Rwanda Development Board (RDB), the City of Kigali and the Rwanda Housing Authority have announced new reforms, expected to ease the process of securing construction permits and spur investments.
The reforms, which were announced on Monday, are expected to reduce the cost and time it takes to process construction permits.
The latest World Bank’s Doing Business report ranked Rwanda as the second easiest place to do business in Africa and the 29th globally. However, on dealing with construction permits, the report ranks Rwanda 106th globally.
Marie-Chantal Rwakazina, the City of Kigali Mayor, said: “For building projects that are not large-scale or complex, you will no longer need to submit a geotechnical study, an Environmental Impact Assessment (EIA) report or topographic survey.”
A view of the proposed Kigali Arena, a multi-sport facility with a capacity of 10,000, that is under construction in Remera, Gasabo District. Emmanuel Kwizera.
As a result, the number of procedures involved in getting a construction permit will reduce from 15 to nine while the number of days to obtain construction permits will reduce from 113 to 57.
Government projects that this will ultimately reduce the cost of construction from 12 per cent to 2.2 per cent of the construction value.
The reforms include an amendment by the Ministry of Infrastructure that will see elimination of the requirement of geotechnical studies for buildings that do not exceed 1,500 square metres.
This, officials said, means developers will now no longer pay Rwf2 million and wait 14 days to obtain the document.
The workshop brought together different stakeholders from the construction sector including architects and engineers. Courtesy
The second reform is a specification by the Ministry of Environment as to which building projects are obliged to carry out full or partial Environmental Impact Assessments and which ones aren’t.
An Environmental Impact Assessment before getting a building permit has been a general requirement for all categories of buildings irrespective of the differences in the level of risk caused to the environment.
The 14 days to obtain the document will be saved because the EIA will be sourced directly from the One-Stop Centre and not through both RDB and One-Stop Centre as was previously the case.
The third reform is elimination of the requirement for developers to notify the One-Stop Centre as to when they intend to commence construction.
“With the removal of the notification form, that was previously filled, a developer can commence construction whenever they get a building permit,” officials said.
The other reform is the elimination of the requirement to have City of Kigali planners and the Rwanda National Police jointly involved with engineers to carry out final inspection of buildings.

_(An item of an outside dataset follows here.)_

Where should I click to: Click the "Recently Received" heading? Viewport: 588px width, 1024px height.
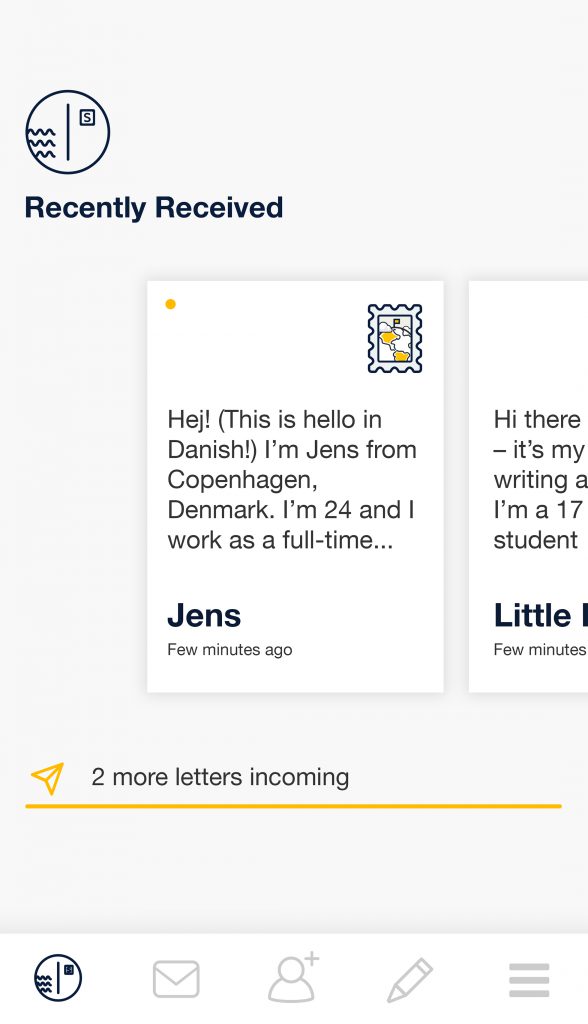coord(154,208)
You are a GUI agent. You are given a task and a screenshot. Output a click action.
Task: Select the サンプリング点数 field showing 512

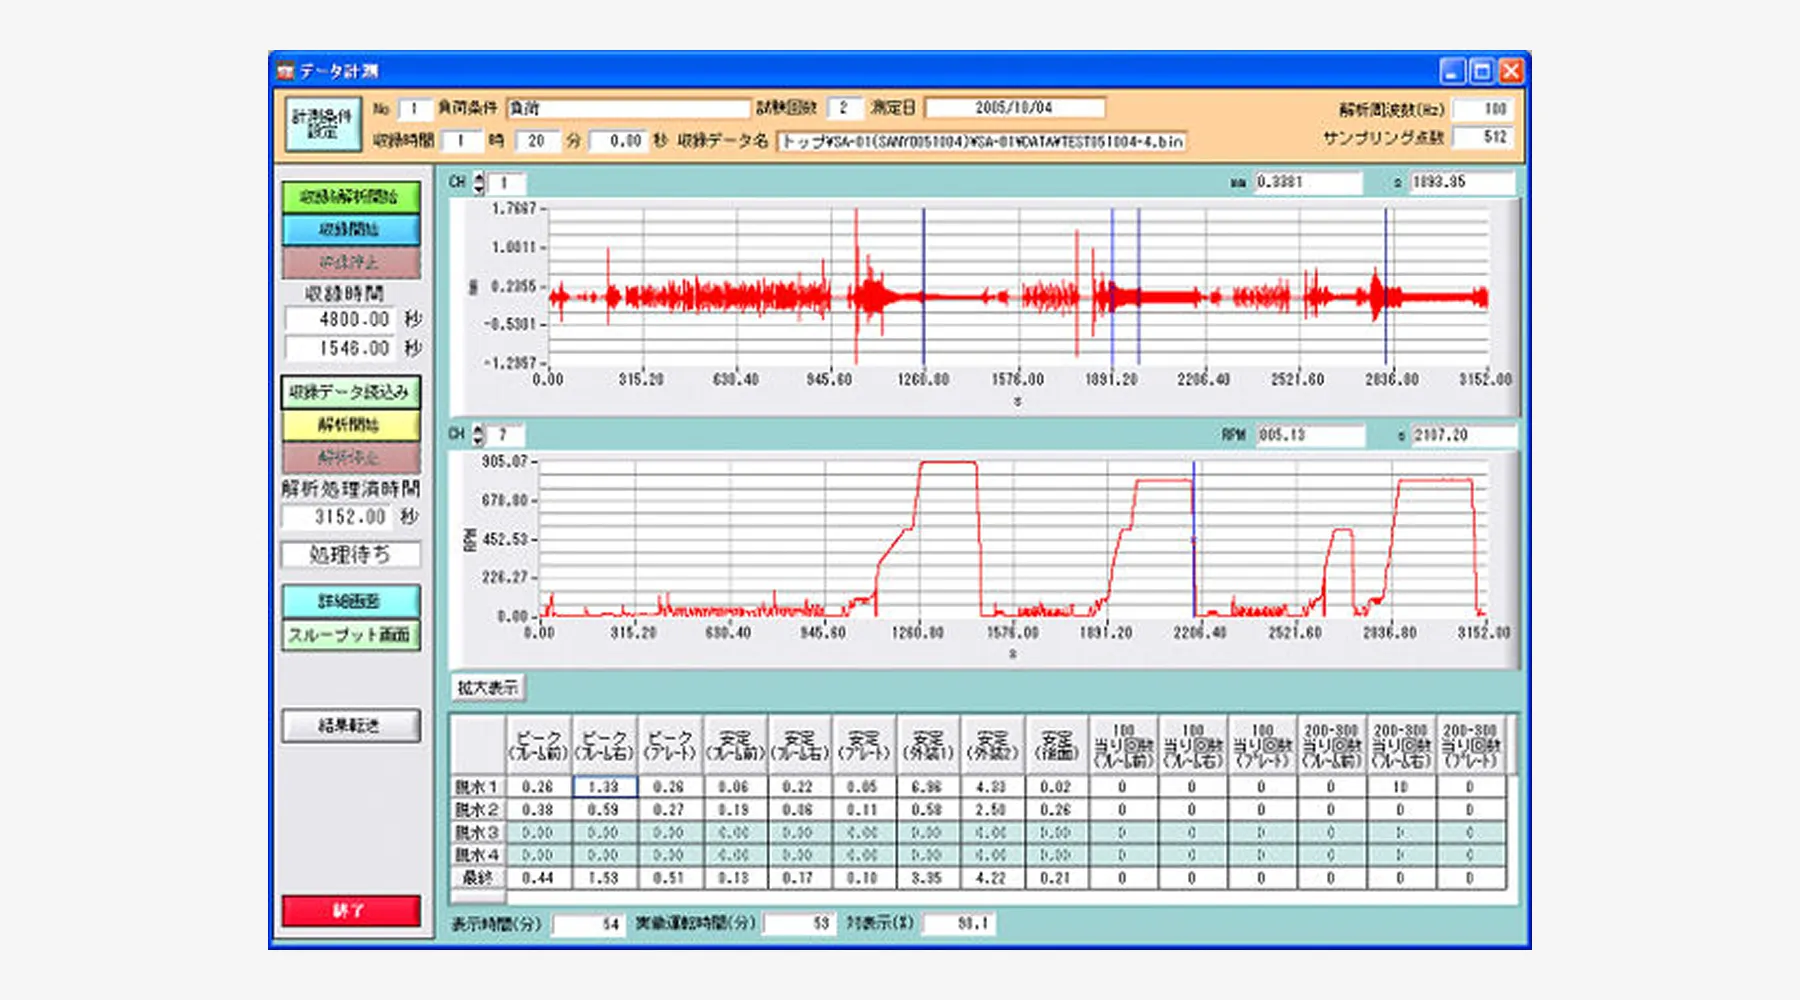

Under the reform, private engineers are able to pass a building’s safety standards and issue its certificate of completion and, therefore, will eliminate the process of government carrying out final inspections as well as reduce time involved in the process.
Emmanuel Hategeka, the Deputy Chief Executive Officer of RDB, noted that the construction industry is critical to Rwanda’s economic development and that the reforms are aligned to the overall strategy of having a private sector-led economy.
“We are constantly working to make the acquisition of construction permits easier for developers. We have introduced regulatory changes that will ensure that construction is seamless,” he said.
With the new reforms, he said, government hopes to attract more investments in the construction sector.
“And we will continue engaging closely with the private sector as we continuously improve the environment within which they do business,” he added.